If she does so, she faces additional bureaucratic obstacles that often apply to whistle-blowing employees of city and county governments, too. As long as the government an employee works for has its own grievance system, it falls outside the jurisdiction of the state board. And most of these other personnel systems, including ASU's, give the employee less latitude than the state does.
For one thing, the rights she would have in front of the state personnel board--the right to subpoena witnesses, for example, or to have an attorney direct the presentation of her case at the hearing--she does not have in front of the ASU board. If she does slug it out with Channel 8 in front of ASU's grievance board and loses, she could appeal the case to the court system. But, once there, she would have to begin her case all over.
None of the evidence presented to the grievance board--transcripts, depositions, even briefs--can be used in the superior court.
Arbetman says attorney fees stemming from the board hearing can easily top $10,000. That money is thrown out the window if the employee eventually decides to go to court. It's no wonder that almost no one does.
In a hearing on June 12, Kimball and Arbetman asked Superior Court Judge Paul Katz to order her hearing moved from the ASU board to the state personnel board. They are still waiting for a decision. Arbetman says he is guardedly optimistic.
"I think we'll prevail," he says. "That's about all I can say."
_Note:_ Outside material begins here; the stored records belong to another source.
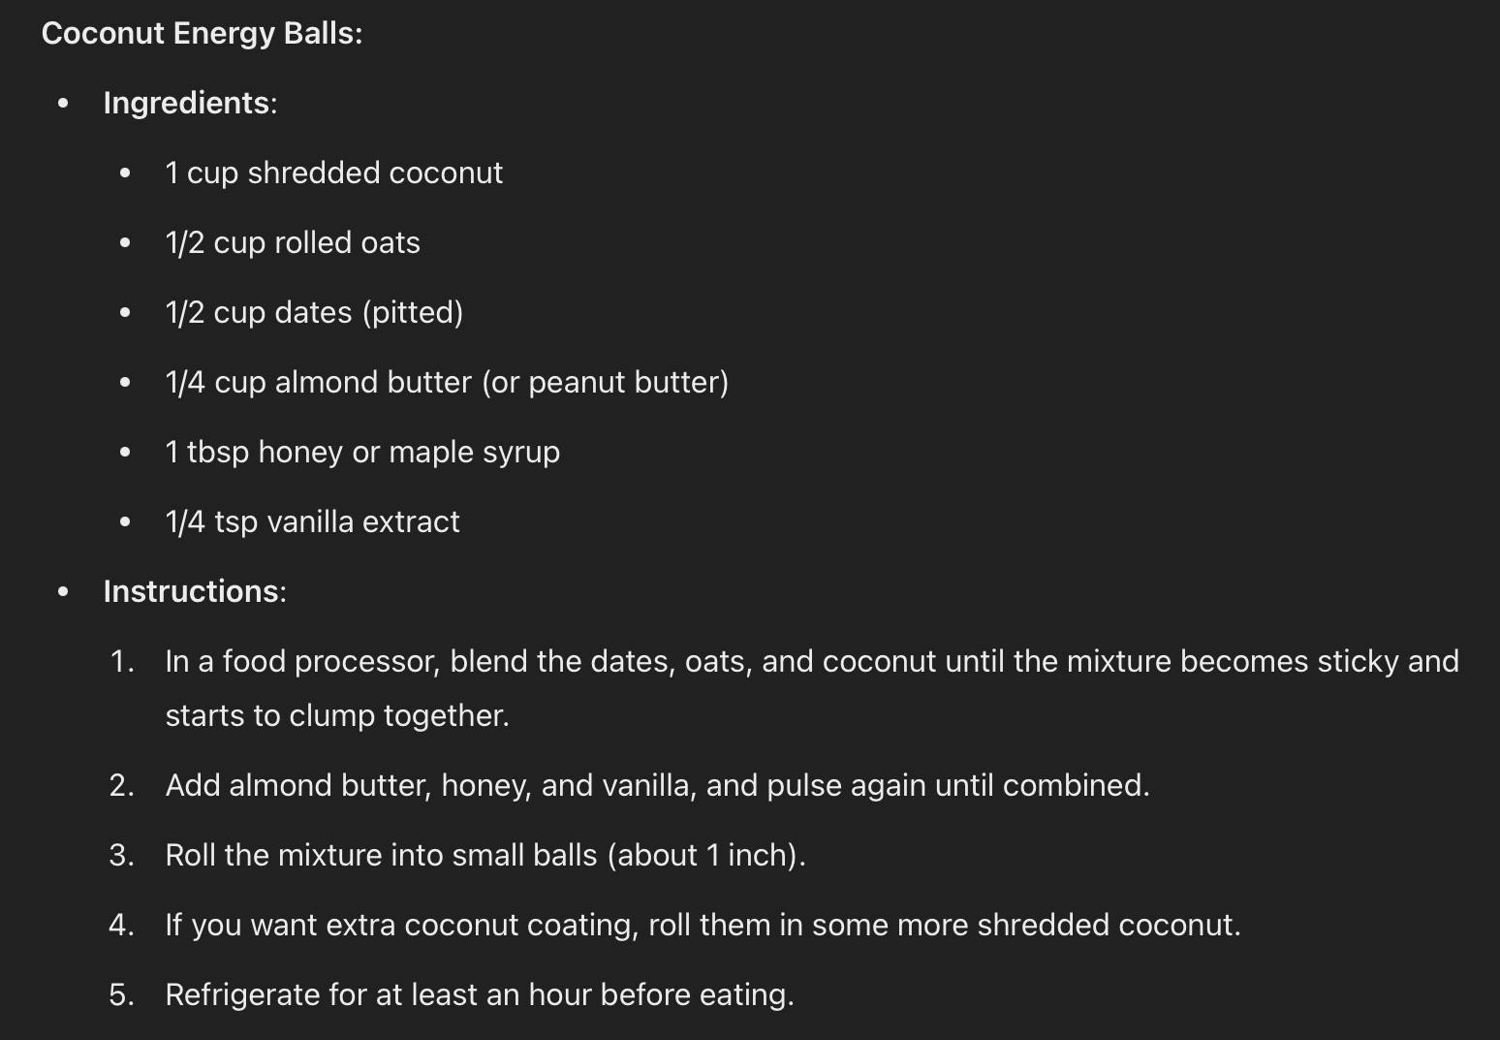
Task: Select the rolled oats ingredient line
Action: [x=293, y=242]
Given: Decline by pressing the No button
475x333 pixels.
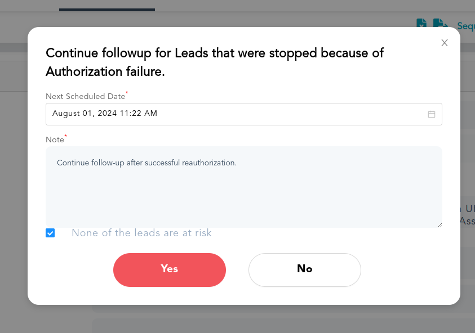Looking at the screenshot, I should [304, 270].
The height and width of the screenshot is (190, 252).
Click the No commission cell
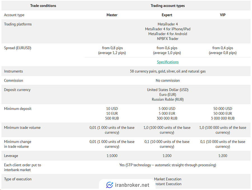point(168,81)
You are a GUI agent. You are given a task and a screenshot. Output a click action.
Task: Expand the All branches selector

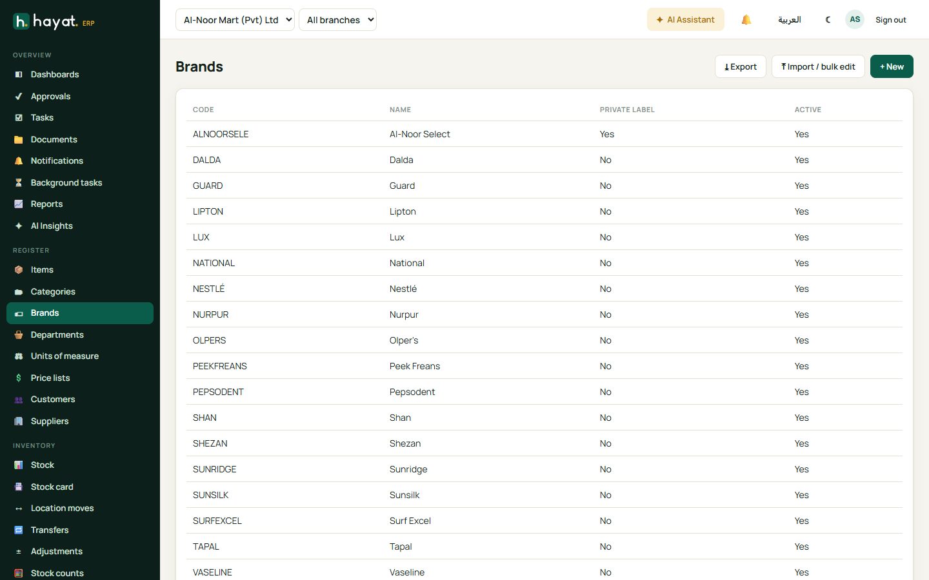tap(337, 20)
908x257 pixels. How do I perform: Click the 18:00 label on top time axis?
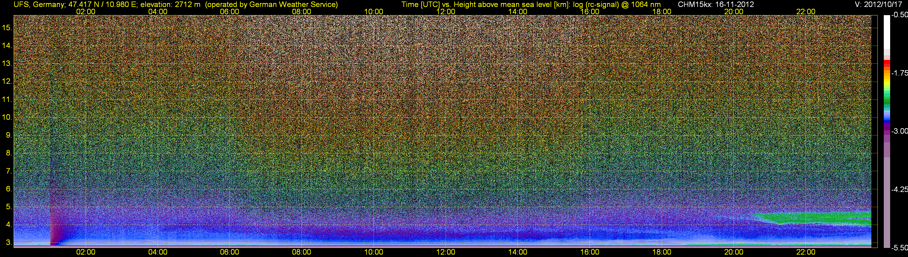pos(662,11)
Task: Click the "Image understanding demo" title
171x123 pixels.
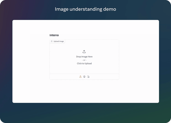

Kimball is also optimistic about her future. But she acknowledges that even if she does prevail, it's hard to say what she will have won. After years of being uncomfortable at work, and after suffering varying degrees of personal estrangement from so many co-workers, including, of course, her boss, does she think it's worth trying to be reinstated to her old job?
"I don't know how to answer that," she says. "I'd like to go back. I like my job there. But there is a lot to overcome."
In 1992, Eric Pollard decided he'd had enough of his job. As a purchasing and inventory employee of the Arizona Department of Corrections for eight years, Pollard traveled from facility to facility, watching the agency grow from a smallish, low-profile entity into the high-exposure, megabudget behemoth it is today. Along with that growth, he says, came an explosion in waste and fiscal mismanagement.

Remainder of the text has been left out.